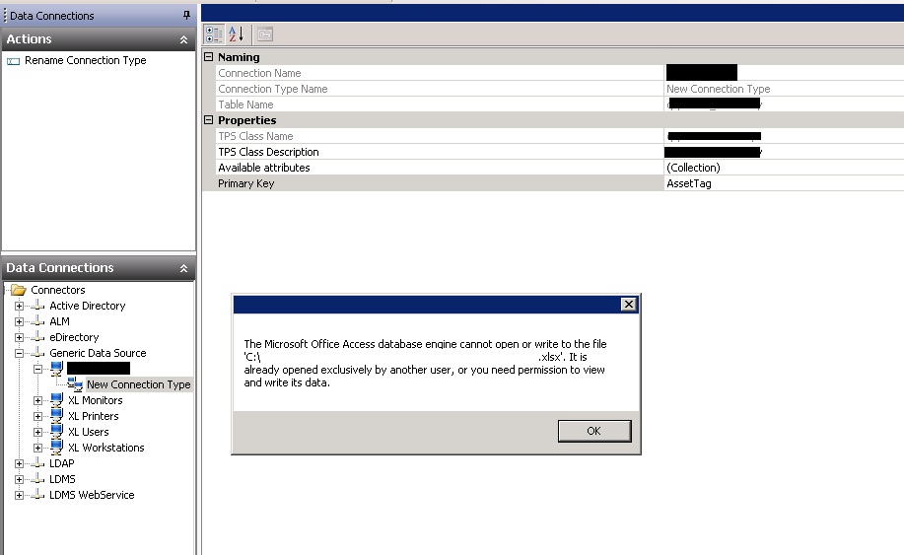
Task: Click the Alphabetical sort icon
Action: pyautogui.click(x=237, y=35)
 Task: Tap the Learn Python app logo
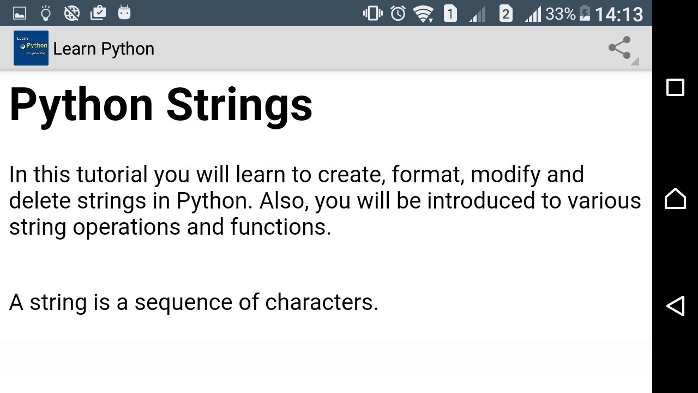[x=31, y=48]
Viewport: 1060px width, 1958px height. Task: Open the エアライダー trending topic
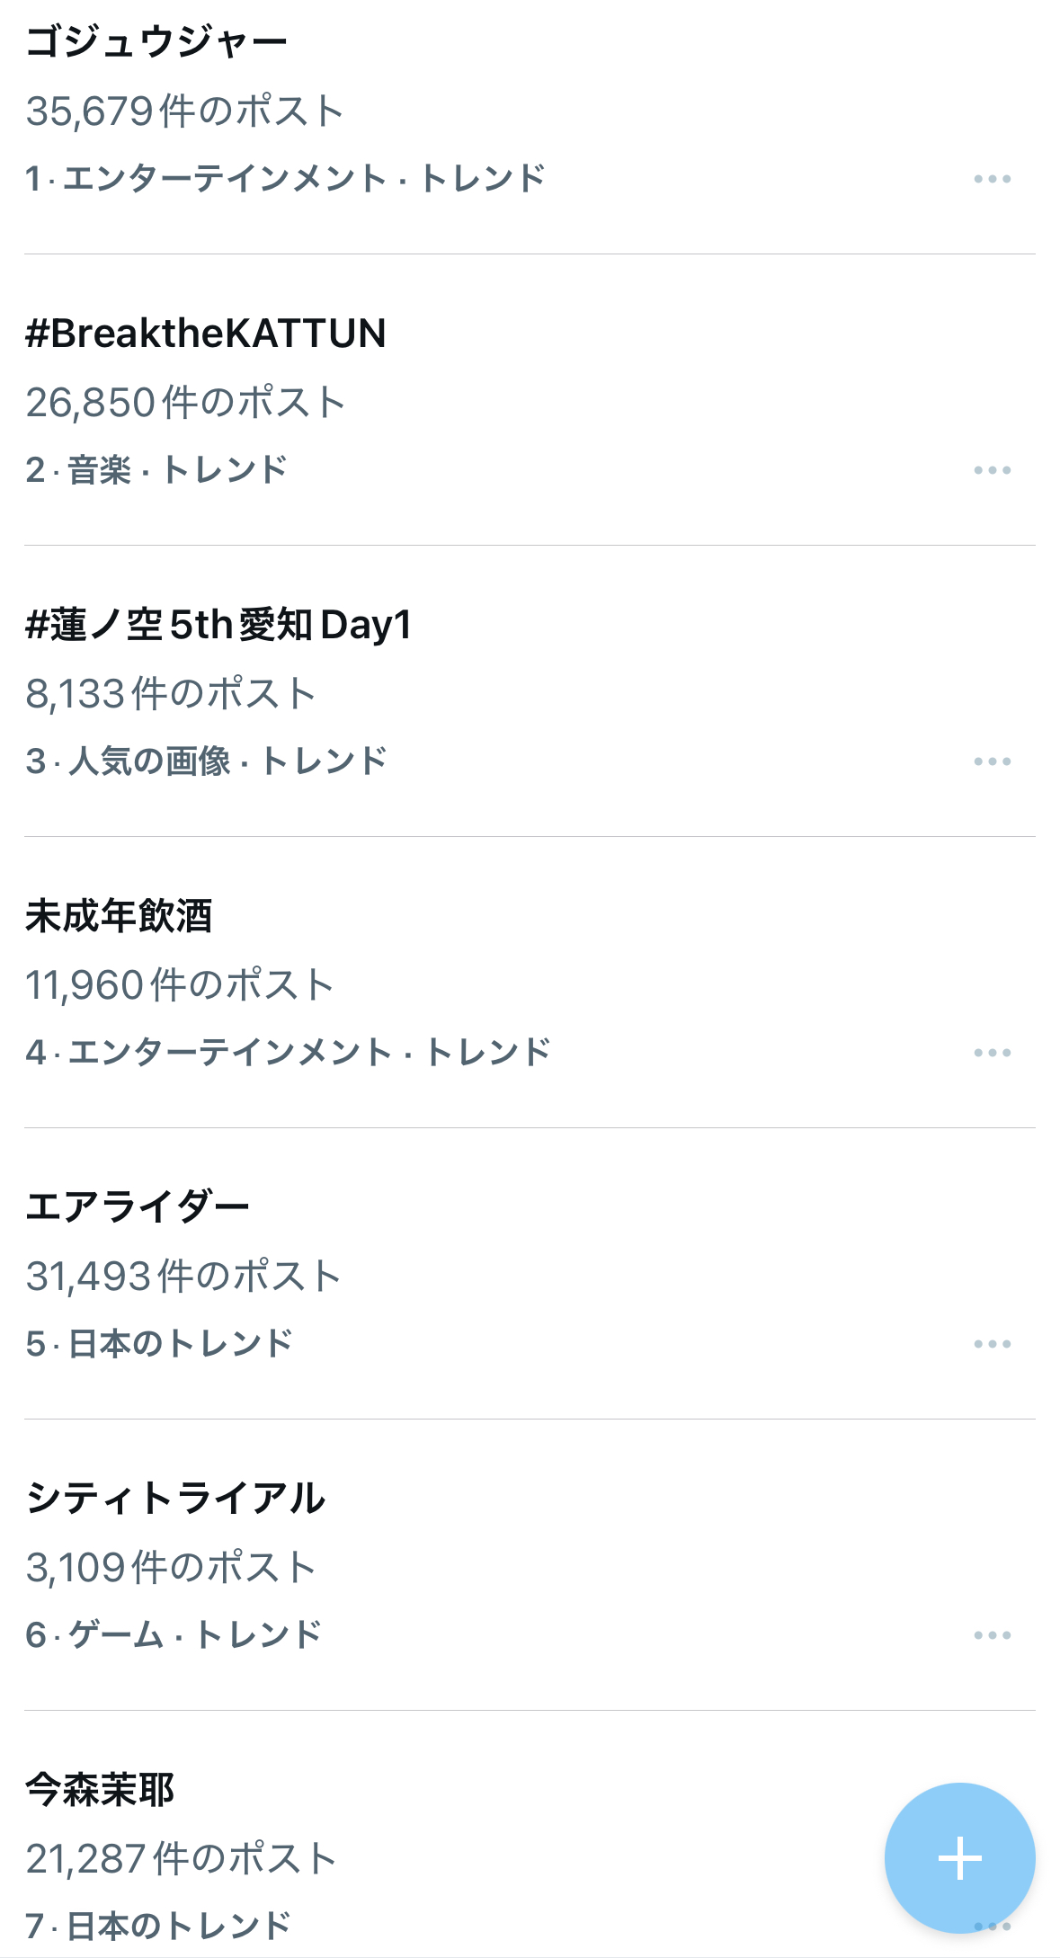click(x=138, y=1207)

──────────

**EXERCISE PROMPT**
Take the lines from the one that contains "Viewport: 1060px width, 1958px" down to the last line of the listing above, both included, and set them down exactly, leaving out pictures.

**SOLUTION TO THIS TASK**
Viewport: 1060px width, 1958px height. Task: Open the エアライダー trending topic
click(x=138, y=1207)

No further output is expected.